- YOUR INSTRUCTIONS
Every entry must appear in the answer exactly as written.

▽

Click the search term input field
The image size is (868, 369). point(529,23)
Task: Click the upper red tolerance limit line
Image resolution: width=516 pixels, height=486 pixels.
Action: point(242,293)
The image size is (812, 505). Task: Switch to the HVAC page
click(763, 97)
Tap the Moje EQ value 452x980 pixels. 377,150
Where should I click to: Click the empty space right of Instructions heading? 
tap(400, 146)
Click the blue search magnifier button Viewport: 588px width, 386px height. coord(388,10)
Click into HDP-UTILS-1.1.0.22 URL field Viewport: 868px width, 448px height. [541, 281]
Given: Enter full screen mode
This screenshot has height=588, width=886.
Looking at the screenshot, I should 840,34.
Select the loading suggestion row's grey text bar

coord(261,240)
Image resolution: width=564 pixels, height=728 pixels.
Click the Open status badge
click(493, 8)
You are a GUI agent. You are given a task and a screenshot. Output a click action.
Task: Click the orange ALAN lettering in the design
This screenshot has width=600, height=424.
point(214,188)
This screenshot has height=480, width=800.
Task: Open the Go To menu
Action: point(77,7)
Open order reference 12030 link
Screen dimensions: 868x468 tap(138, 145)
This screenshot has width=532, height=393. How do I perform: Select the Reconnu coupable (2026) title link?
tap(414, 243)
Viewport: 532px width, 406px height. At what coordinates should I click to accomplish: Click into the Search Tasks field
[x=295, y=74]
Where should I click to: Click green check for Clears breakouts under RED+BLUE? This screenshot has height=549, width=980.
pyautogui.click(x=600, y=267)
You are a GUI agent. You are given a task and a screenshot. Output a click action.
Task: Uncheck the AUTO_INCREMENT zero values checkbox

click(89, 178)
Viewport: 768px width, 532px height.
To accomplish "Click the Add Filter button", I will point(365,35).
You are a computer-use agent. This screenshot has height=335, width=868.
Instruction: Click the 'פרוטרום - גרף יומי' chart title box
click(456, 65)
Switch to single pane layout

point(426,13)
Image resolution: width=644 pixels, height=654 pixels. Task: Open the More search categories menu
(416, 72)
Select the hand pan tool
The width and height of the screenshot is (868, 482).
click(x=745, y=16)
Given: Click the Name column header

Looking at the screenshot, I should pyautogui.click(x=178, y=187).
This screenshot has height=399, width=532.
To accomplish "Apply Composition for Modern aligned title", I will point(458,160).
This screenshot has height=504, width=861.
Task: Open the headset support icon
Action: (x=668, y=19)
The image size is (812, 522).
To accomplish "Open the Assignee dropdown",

△

- TASK OUTPUT
Click the search term input field
The image size is (868, 369). point(529,23)
Task: Click the upper red tolerance limit line
Image resolution: width=516 pixels, height=486 pixels.
Action: point(242,293)
The image size is (812, 505). Task: Switch to the HVAC page
click(763, 97)
Tap the Moje EQ value 452x980 pixels. 377,150
Where should I click to: Click the empty space right of Instructions heading? 
tap(400, 146)
Click the blue search magnifier button Viewport: 588px width, 386px height. coord(388,10)
Click into HDP-UTILS-1.1.0.22 URL field Viewport: 868px width, 448px height. [541, 281]
Given: Enter full screen mode
This screenshot has height=588, width=886.
Looking at the screenshot, I should 840,34.
Select the loading suggestion row's grey text bar

coord(261,240)
Image resolution: width=564 pixels, height=728 pixels.
Click the Open status badge
click(493, 8)
You are a GUI agent. You are given a task and a screenshot. Output a click action.
Task: Click the orange ALAN lettering in the design
This screenshot has width=600, height=424.
point(214,188)
This screenshot has height=480, width=800.
Task: Open the Go To menu
Action: point(77,7)
Open order reference 12030 link
Screen dimensions: 868x468 tap(138, 145)
This screenshot has width=532, height=393. How do I perform: Select the Reconnu coupable (2026) title link?
tap(414, 243)
Viewport: 532px width, 406px height. At what coordinates should I click to accomplish: Click into the Search Tasks field
[x=295, y=74]
Where should I click to: Click green check for Clears breakouts under RED+BLUE? This screenshot has height=549, width=980.
pyautogui.click(x=600, y=267)
You are a GUI agent. You are given a task and a screenshot. Output a click action.
Task: Uncheck the AUTO_INCREMENT zero values checkbox

click(89, 178)
Viewport: 768px width, 532px height.
To accomplish "Click the Add Filter button", I will point(365,35).
You are a computer-use agent. This screenshot has height=335, width=868.
Instruction: Click the 'פרוטרום - גרף יומי' chart title box
click(456, 65)
Switch to single pane layout

point(426,13)
Image resolution: width=644 pixels, height=654 pixels. Task: Open the More search categories menu
(416, 72)
Select the hand pan tool
The width and height of the screenshot is (868, 482).
click(x=745, y=16)
Given: Click the Name column header

Looking at the screenshot, I should pyautogui.click(x=178, y=187).
This screenshot has height=399, width=532.
To accomplish "Apply Composition for Modern aligned title", I will point(458,160).
This screenshot has height=504, width=861.
Task: Open the headset support icon
Action: (x=668, y=19)
The image size is (812, 522).
To accomplish "Open the Assignee dropdown",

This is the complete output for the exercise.